What I know about writing I learned from writing, if that makes any sense. Looking back at earlier drafts I am vaguely appalled by the approaches I took. I have an element of obsessive-compulsiveness to my personality. That manifested in my need to write the book chronologically. I had a set of notes I worked with. Occasionally I wrote a paragraph of text that was far advanced of where I was. I would then work my way towards it like a snail dragging its shell. There are portions of the novel that I know I have reworked almost a thousand times. The changes might be just the matter of a word here or a sentence there.
My occupation is so time-consuming it didn’t lend itself to my taking any courses in writing or joining a writing group, so writing the book was an apprenticeship in itself.

What are you working on now?
I have the germ of an idea for a screenplay, that a friend and I are collaborating on.

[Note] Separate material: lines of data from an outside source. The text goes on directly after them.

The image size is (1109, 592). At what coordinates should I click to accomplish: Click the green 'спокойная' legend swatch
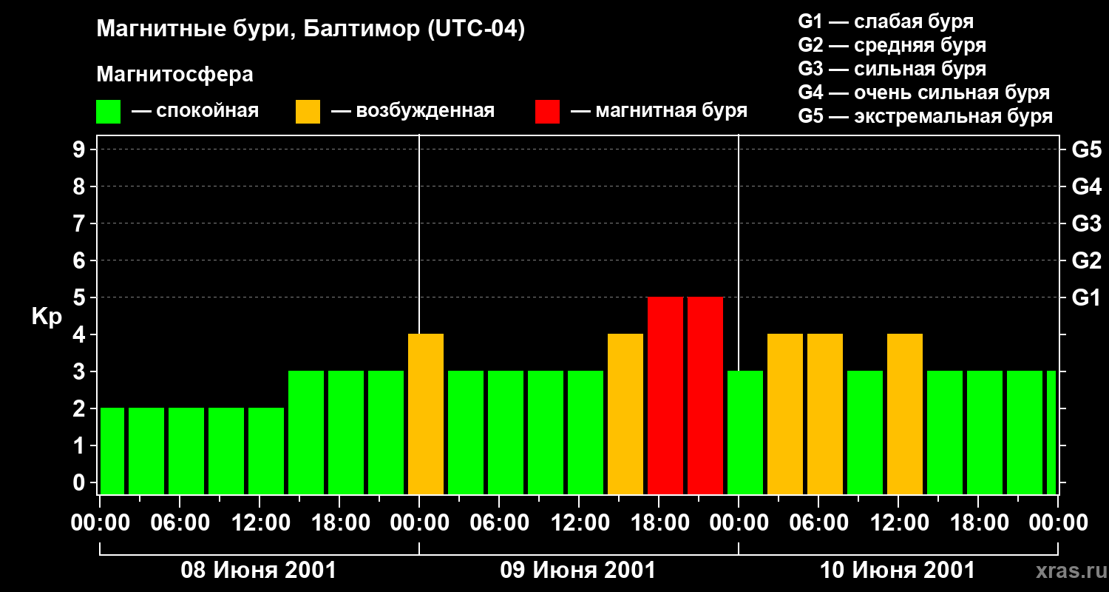coord(108,112)
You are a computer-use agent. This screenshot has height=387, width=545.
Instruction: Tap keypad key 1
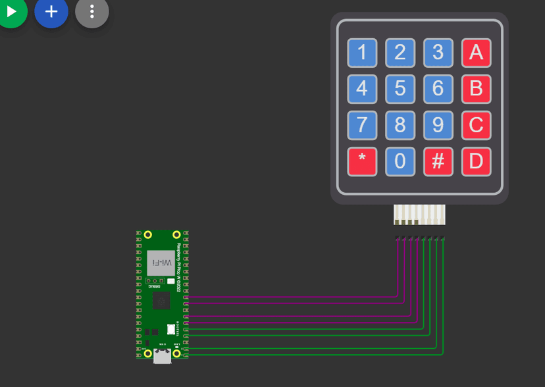pos(362,53)
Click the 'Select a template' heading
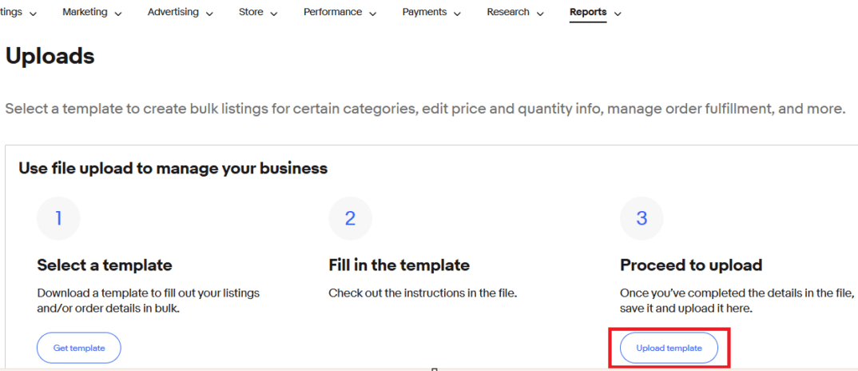This screenshot has width=858, height=371. coord(105,265)
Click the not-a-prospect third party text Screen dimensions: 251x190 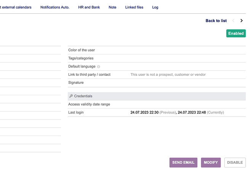coord(168,74)
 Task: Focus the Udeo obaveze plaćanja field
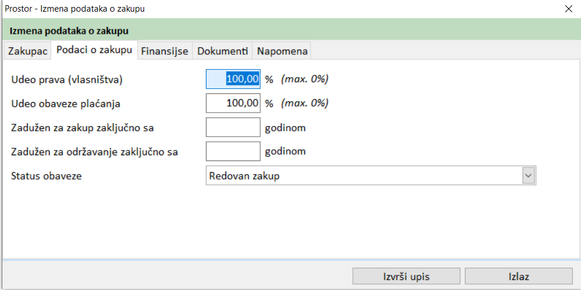tap(233, 103)
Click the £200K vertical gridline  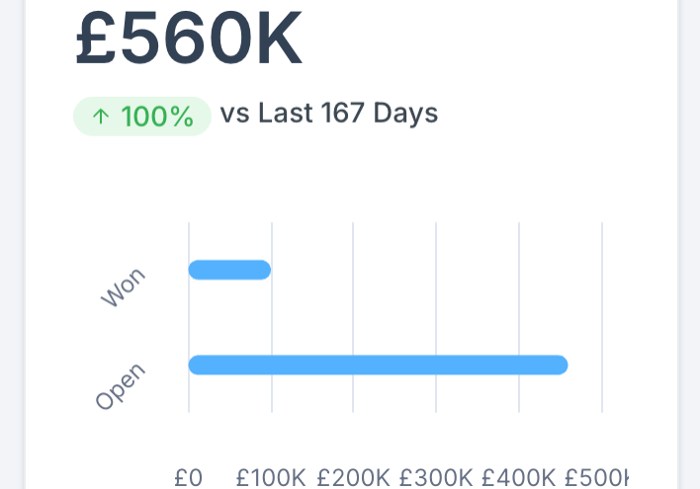[x=353, y=317]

In terms of novels, about halfway through Company I had the idea for another story. I was both heartened and horrified by the fact that the few people I discussed it with told me to abandon Company and get to work on it straight away. I’m glad I didn’t.
The new story, whose title I’ve had in my head for the last five years, has nothing to do with Company. I don’t want to say too much about it except this. It won’t take me eight years.

Do you have any advice for someone wondering if they have a good idea for a novel?
I hardly feel qualified to answer that but I will say this. I don’t believe there are too many bad ideas. It’s all a question of execution. If you believe something is worthwhile, don’t let someone dishearten you. Sit down, start writing. What have you got to lose?